Summary Background The use of recently introduced biologics targeting specific immune mechanisms has identified crucial steps in the pathogenesis of psoriasis. Studying the dynamics of changes of these target mechanisms in sequential skin biopsies during treatment with biologics may reveal potential biomarkers. Correlation between clinical parameters and the expression of specific genes during treatments may identify markers indicative of treatment response. Objectives This observational open‐label study aimed to provide an overview of important cell biological changes in lesional skin during treatment with adalimumab, and their relationship to clinical improvement. Methods Ten patients with moderate‐to‐severe plaque psoriasis were included and treated with adalimumab for 16 weeks. At baseline, and after 10 days and 16 weeks of treatment clinical scores were assessed and biopsies were taken to examine gene expression at the mRNA and protein level.
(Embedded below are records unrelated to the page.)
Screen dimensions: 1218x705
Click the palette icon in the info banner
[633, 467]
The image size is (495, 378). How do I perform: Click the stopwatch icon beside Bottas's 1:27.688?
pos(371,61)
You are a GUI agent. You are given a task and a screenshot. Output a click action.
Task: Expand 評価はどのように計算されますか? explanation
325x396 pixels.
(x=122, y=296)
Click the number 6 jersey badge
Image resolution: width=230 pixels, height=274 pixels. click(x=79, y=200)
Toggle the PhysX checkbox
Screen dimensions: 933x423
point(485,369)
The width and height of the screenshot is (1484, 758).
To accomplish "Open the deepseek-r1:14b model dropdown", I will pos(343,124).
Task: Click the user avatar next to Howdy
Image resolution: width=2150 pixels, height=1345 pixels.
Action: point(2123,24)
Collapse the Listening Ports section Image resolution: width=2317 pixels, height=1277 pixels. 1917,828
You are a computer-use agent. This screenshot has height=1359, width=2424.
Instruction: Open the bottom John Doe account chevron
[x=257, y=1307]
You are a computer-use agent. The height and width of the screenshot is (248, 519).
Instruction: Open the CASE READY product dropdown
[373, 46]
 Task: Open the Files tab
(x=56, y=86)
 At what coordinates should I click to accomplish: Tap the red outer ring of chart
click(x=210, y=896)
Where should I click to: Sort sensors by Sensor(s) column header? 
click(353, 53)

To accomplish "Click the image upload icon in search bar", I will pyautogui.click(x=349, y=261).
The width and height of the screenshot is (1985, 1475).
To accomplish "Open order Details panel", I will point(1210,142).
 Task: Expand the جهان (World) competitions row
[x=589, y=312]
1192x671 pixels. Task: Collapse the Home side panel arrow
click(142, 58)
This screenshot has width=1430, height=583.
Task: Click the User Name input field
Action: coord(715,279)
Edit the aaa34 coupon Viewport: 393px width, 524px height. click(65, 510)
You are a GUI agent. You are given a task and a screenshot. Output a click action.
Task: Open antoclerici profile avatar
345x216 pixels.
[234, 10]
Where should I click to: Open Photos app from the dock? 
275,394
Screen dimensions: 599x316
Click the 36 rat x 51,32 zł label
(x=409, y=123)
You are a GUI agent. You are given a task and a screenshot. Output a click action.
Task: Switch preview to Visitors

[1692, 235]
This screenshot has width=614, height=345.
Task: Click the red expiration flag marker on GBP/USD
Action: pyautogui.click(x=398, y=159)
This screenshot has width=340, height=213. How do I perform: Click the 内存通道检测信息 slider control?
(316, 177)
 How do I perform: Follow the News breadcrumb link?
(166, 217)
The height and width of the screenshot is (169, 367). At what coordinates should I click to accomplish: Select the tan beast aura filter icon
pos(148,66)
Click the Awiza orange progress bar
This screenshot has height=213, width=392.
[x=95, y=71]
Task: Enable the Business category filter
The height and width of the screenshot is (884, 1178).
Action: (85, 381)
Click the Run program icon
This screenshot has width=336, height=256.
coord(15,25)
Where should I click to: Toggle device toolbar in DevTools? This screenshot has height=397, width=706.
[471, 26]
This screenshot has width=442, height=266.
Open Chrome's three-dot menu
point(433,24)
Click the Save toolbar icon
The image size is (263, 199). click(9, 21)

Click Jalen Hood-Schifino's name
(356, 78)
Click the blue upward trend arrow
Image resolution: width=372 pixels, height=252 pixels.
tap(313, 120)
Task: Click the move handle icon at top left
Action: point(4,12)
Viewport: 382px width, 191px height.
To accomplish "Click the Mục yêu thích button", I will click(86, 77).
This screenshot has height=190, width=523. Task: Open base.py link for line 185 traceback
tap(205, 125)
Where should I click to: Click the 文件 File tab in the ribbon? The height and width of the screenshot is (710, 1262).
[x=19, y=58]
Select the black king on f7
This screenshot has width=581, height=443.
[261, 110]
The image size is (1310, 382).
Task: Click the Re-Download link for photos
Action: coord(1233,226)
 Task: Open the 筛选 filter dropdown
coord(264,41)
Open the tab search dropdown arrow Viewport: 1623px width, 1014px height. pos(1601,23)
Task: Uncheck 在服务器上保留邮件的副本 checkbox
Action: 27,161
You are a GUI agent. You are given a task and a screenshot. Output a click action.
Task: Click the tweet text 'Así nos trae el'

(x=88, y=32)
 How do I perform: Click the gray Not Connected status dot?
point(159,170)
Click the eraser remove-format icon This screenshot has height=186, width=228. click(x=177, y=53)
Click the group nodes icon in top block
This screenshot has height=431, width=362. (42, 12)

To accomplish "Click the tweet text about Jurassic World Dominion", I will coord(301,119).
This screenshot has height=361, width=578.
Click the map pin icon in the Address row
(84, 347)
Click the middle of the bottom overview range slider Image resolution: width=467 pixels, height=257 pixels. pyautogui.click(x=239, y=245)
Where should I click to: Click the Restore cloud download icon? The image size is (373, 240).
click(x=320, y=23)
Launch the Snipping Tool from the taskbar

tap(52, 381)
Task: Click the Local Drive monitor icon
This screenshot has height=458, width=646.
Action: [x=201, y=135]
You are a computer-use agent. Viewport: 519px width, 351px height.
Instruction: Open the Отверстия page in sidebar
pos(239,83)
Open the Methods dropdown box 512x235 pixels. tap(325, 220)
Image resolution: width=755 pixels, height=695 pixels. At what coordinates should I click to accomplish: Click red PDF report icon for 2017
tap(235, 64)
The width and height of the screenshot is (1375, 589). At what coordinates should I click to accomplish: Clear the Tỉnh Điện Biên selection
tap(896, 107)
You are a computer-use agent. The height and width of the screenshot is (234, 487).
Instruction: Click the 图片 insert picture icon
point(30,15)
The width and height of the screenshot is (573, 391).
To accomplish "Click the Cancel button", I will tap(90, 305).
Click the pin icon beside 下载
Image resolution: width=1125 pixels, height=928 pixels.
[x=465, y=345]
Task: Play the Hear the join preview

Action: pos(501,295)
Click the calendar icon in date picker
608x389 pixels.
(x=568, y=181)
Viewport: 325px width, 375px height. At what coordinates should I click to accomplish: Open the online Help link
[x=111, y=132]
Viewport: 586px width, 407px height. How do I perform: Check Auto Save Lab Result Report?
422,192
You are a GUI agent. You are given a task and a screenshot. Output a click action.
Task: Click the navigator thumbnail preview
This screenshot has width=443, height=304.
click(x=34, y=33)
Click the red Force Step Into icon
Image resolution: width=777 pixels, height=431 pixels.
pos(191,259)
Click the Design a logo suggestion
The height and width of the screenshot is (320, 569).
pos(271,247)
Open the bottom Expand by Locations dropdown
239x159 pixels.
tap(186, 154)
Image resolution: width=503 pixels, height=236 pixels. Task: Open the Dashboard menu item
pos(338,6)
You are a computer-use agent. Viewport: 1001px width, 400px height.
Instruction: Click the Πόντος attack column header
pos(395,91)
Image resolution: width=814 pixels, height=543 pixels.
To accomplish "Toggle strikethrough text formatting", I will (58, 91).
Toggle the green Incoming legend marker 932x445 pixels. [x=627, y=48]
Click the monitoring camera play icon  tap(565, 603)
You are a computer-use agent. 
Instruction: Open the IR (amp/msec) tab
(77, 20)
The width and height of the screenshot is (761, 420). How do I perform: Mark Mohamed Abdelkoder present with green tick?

Results The expression of marker genes for innate immunity, and epidermal differentiation and proliferation was rapidly restored to normal levels, whereas genes of the adaptive immune system showed a delayed decrease. The static and dynamic course of CD1a+ Langerhans cells and Ki67+ nuclei showed a significant strong correlation to the Psoriasis Area and Severity Index score. No correlation between interleukin‐17 expression and clinical scores was found. Conclusions The innate immune system is affected during adalimumab treatment well before the changes in the adaptive immune system become apparent. We may speculate that the addition of a treatment with an early effect on adaptive immunity to adalimumab may result in superior effectiveness compared with monotherapies. What's already known about this topic? Recently introduced biologics targeting specific immune mechanisms have identified crucial steps in the pathogenesis of psoriasis. What does this study add? During adalimumab treatment markers of epidermal differentiation, proliferation and the innate immune system revert rapidly to normal, well before changes in the adaptive immune system become apparent.